§ **INFORMATION**:
============================================================
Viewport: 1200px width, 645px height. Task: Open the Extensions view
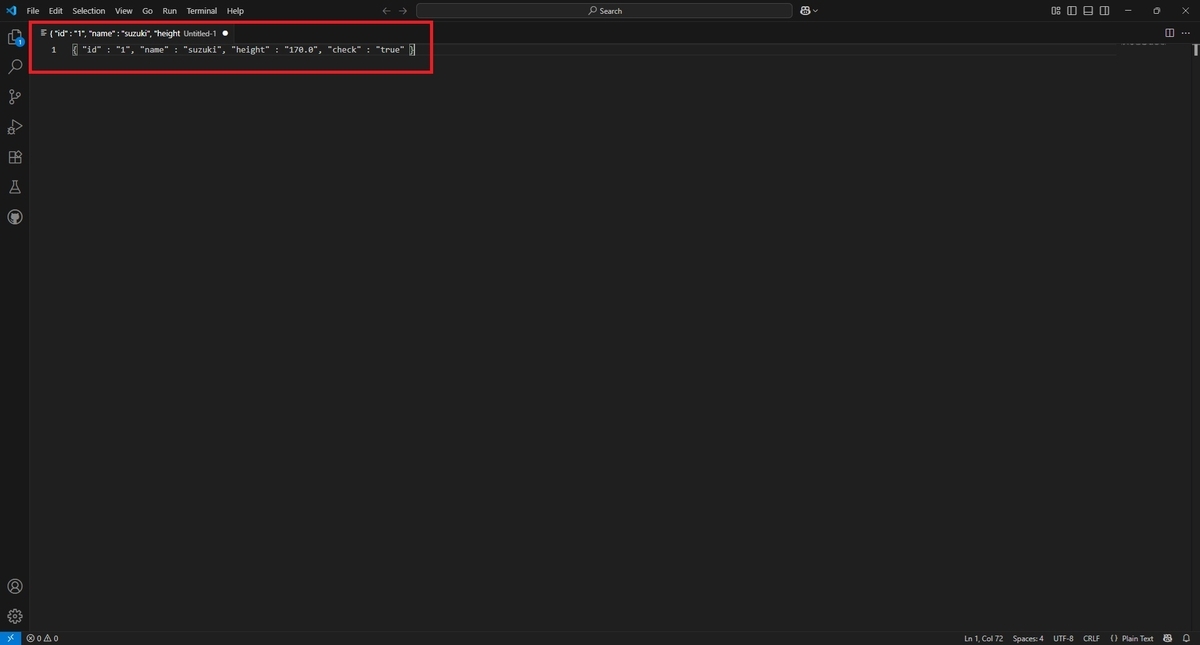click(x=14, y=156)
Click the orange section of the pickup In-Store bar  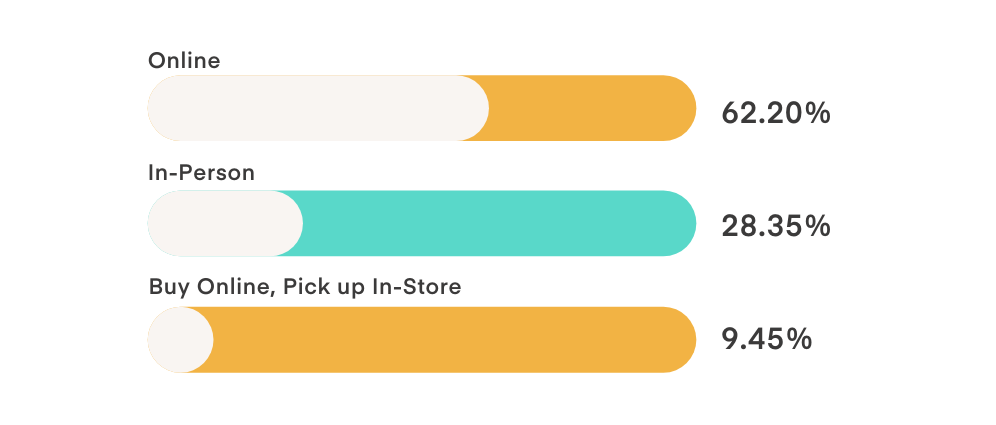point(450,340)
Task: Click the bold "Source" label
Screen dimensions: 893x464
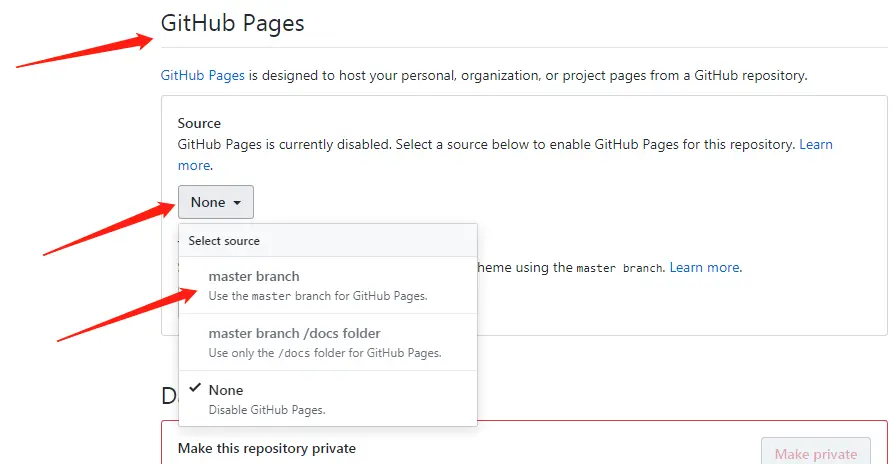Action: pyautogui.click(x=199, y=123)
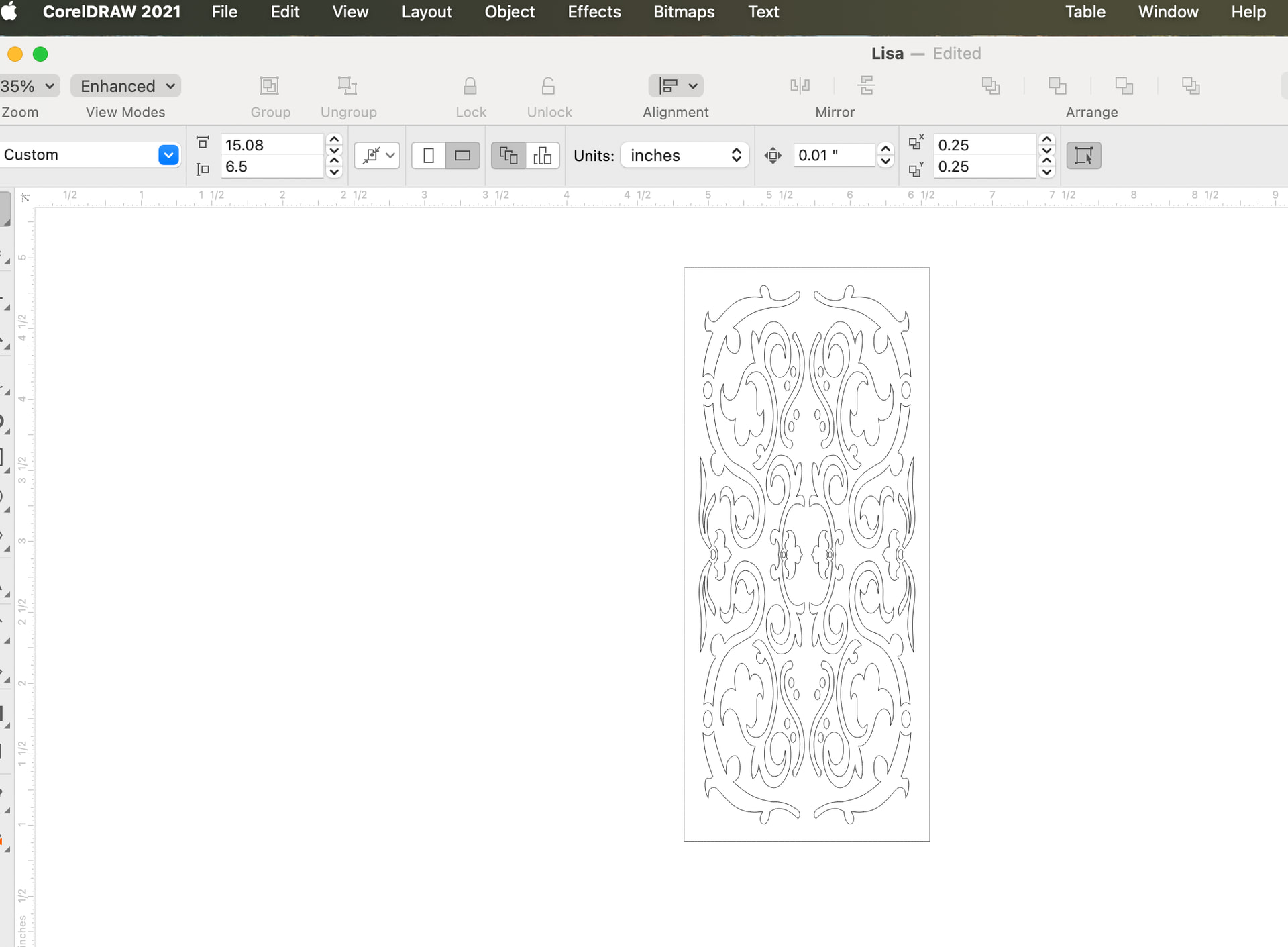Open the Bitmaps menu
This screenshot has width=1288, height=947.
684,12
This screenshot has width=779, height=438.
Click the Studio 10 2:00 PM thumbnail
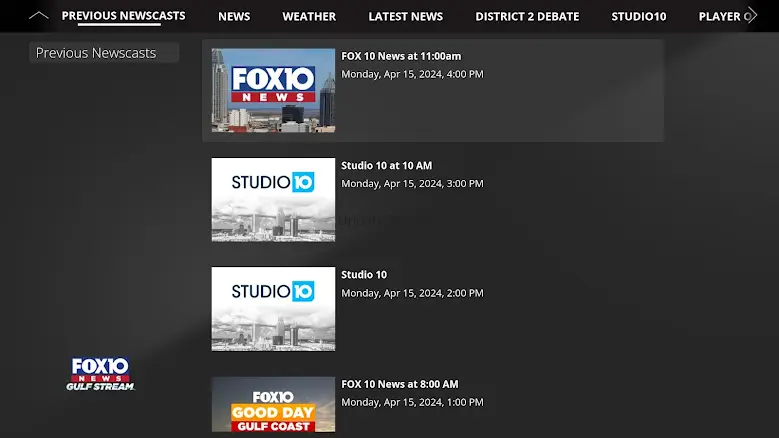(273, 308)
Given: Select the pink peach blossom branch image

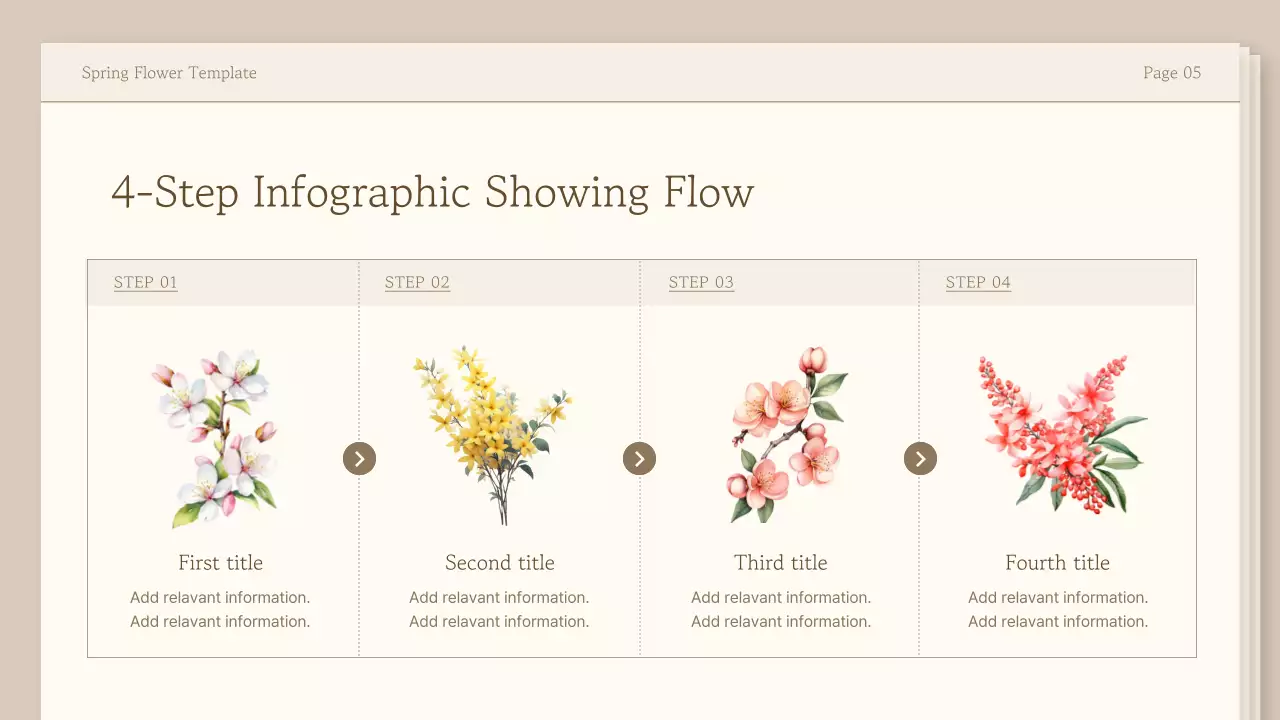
============================================================
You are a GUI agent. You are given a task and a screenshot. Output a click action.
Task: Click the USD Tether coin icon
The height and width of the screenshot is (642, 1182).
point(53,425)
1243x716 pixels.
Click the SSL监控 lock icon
============================================================
§ **EXERCISE**: Copy out every line of the material above that contains the string "icon".

§ **TASK ANSWER**:
Task: Click the USD Tether coin icon
Click the SSL监控 lock icon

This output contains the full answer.